In the last few years, “resilience” has become one of those words that executives feel obliged to use in every second sentence. After every disruption – a lockdown, a war, a blocked canal – the same question comes back: “How do we make our supply chain more resilient?” The conversations are sincere; the answers are often vague. “More visibility,” “more collaboration,” “more agility” – words that sound positive but explain very little about what we should actually do differently, every day, when we decide what to buy, make, move, and price.

Global supply chain shielded against systemic fractures.

In my book Introduction to Supply Chain, I proposed a view of supply chain as the disciplined management of decisions under uncertainty, with economics – not service levels or utilization – as the primary yardstick. That view has shaped how I think about resilience. In fact, it has led me to a definition that is much narrower than what you will typically find in textbooks, consulting brochures, or certification programs.

What I mean by “resilience”

When I speak of supply chain resilience, I have something very specific in mind.

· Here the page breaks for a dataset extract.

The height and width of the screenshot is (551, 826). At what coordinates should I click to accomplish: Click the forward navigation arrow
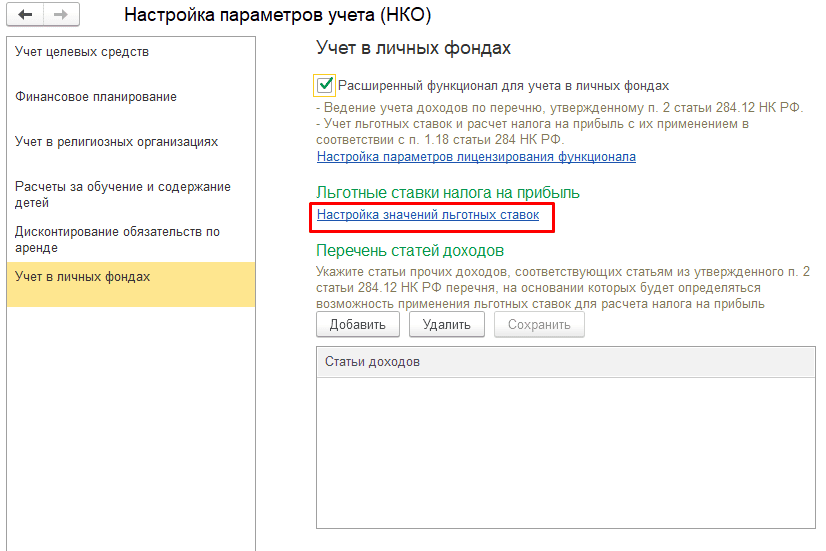point(60,15)
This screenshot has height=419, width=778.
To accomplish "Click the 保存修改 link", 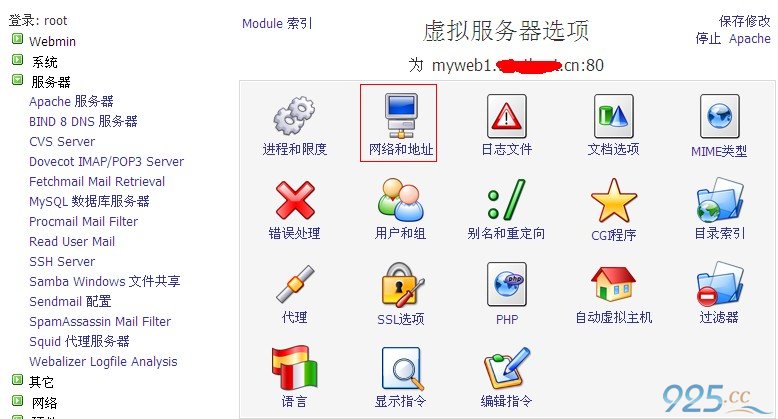I will tap(745, 21).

A company – and its supply chain – is resilient if it can withstand an unplanned, systemic shock that threatens the flow of goods, and then restore that flow to its prior state.

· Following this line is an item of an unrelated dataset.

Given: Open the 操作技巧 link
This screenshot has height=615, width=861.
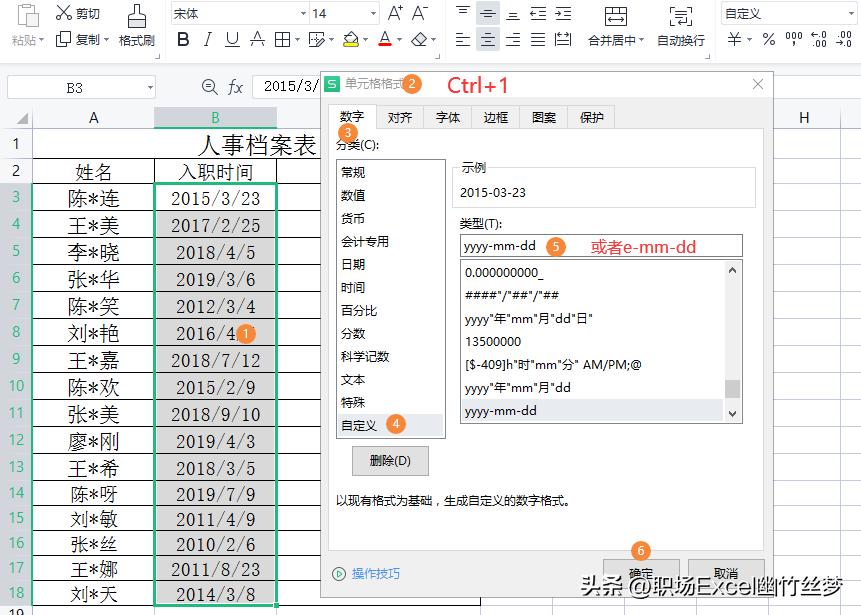Looking at the screenshot, I should (376, 574).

There are two important qualifiers in this sentence.

The first is “unplanned.” Many unpleasant events are not shocks in this sense. A peak season surge, a promotion that works better than expected, the fact that lead times are noisy rather than constant – none of this is new or mysterious. It may be difficult to model accurately, but it does not sit outside the realm of reasonable anticipation. If you run out of stock every Christmas, this is not a resilience problem; it is a planning problem.

The second qualifier is “systemic.” A single store losing power, one truck breaking down, one supplier missing a shipment: those are local incidents. They can be irritating or even costly, but they do not threaten the continuity of the flow as a whole. A major port closing for months, a regulatory shock that suddenly makes a category unsellable, a war that halts trade routes across an entire region – here we are in systemic territory.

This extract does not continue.